25

Cuando Daisy salió de su habitación a las ocho de la mañana del sábado, Tannie ya se había ido a su casa. Desde mi camastro improvisado en el sofá, la había oído salir de la habitación de invitados, entrar sigilosamente en el cuarto de baño y cerrar con cuidado la puerta. Debí de adormilarme, porque ya no me enteré de nada hasta que cruzó el salón con una bolsa de mano. Oí cómo arrancaba su coche en la calle y luego todo quedó en silencio hasta que Daisy se levantó.
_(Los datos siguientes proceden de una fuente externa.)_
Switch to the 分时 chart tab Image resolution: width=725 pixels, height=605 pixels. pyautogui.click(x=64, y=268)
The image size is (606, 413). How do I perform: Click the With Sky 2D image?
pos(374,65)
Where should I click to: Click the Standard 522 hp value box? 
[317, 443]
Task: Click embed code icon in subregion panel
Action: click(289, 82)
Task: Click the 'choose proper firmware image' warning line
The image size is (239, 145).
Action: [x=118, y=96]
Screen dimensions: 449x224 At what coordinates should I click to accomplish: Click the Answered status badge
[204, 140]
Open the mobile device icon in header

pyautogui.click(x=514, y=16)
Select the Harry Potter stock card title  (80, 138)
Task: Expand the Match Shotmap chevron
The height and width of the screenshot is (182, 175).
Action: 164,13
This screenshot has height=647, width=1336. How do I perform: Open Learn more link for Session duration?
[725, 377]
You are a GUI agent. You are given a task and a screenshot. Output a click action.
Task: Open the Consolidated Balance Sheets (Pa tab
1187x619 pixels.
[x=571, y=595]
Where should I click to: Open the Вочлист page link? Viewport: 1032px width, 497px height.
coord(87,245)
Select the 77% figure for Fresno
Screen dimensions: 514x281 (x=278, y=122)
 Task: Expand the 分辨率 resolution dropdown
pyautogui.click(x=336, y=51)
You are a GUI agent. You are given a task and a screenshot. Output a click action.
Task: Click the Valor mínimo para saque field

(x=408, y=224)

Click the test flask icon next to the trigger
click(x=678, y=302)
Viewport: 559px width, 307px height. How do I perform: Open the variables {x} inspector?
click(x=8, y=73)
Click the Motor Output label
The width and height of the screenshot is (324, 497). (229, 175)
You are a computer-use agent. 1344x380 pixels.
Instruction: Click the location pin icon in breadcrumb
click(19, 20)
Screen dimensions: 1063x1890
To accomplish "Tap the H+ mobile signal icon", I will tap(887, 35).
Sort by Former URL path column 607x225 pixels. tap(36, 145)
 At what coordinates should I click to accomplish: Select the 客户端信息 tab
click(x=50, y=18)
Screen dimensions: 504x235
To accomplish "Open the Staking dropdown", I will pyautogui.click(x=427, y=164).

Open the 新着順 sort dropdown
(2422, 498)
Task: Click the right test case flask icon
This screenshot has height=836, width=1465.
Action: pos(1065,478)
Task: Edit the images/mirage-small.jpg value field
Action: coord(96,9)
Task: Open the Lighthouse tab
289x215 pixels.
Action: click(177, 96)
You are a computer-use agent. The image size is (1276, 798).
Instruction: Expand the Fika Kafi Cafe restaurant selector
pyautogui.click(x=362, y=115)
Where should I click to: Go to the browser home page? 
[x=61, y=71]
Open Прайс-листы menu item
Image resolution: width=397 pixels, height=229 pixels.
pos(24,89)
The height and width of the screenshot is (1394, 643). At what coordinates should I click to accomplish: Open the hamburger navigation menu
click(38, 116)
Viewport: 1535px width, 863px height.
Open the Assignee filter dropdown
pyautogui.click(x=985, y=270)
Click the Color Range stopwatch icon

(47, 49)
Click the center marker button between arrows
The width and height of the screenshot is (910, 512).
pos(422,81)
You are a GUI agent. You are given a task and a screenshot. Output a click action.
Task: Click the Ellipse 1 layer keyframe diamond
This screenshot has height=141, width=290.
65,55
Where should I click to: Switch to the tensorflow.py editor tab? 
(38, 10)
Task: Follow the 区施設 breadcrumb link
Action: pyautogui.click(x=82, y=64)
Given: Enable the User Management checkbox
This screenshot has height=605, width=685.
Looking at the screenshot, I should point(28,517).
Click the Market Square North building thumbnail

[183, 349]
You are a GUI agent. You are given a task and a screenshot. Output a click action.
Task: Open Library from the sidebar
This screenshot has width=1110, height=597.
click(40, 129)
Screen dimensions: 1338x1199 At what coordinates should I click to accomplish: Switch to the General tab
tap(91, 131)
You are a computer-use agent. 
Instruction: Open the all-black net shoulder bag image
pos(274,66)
Tannie había deshecho la cama y dejado las sábanas junto con la toalla húmeda en el suelo de la habitación. Daisy lo metió todo en la lavadora y luego me prestó un pantalón de chándal para que pudiese añadir mi vaquero a la colada. Nos turnamos para el baño. Me di una ducha rápida mientras Daisy preparaba el café y después tomé un tazón de cereales mientras ella ocupaba el baño. A las 8:35 ya estábamos vestidas, desayunadas y de camino a la finca de los Tanner para ver cómo evolucionaba la excavación. Dejamos mi coche en el garaje y cogimos el suyo. Era un día claro y soleado, y durante el viaje la temperatura del aire subió por momentos.

La carretera seguía cortada, pero el ayudante del sheriff nos dejó pasar con un gesto de la mano cuando Daisy se identificó. Por lo visto me habían concedido licencia para acompañarla. Aparcamos a los veinticinco metros preceptivos de la excavación y nos apeamos. La cinta amarilla de acordonamiento, ya menos tirante, temblaba con ligeros chasquidos movida por la brisa. Reconocí las caras del día anterior: los dos técnicos de laboratorio, el inspector Nichols, el joven ayudante y Tim Schaefer, que se había convertido en parte del mobiliario, aunque confinado a la periferia como los demás. Pese a las restricciones, permanecimos cerca de los límites de la zona acordonada como atraídos por un imán. Las conversaciones eran comedidas, y advertí que nadie reía, circunstancia poco común en una situación que por sí sola generaba una sobrecogedora tensión.

A juzgar por el montículo de tierra, habían ahondado considerablemente el hoyo y la maquinaria había dejado paso a las paladas. Desde donde estábamos no se veía el vehículo, pero deduje que habían abierto un estrecho canal a cada lado conforme asomaban sucesivas partes del coche. Tom Padgett permanecía tan cerca de la excavación como le era posible pero sin arriesgarse a ser detenido. Estaban empleando su bulldozer, al igual que un camión de plataforma, también suyo, traído del depósito, y se comportaba como si eso le diera derechos de propietario, y quizás así fuera. Cuando no estaba atento a la excavación, charlaba con el inspector Nichols como si fuera un viejo amigo.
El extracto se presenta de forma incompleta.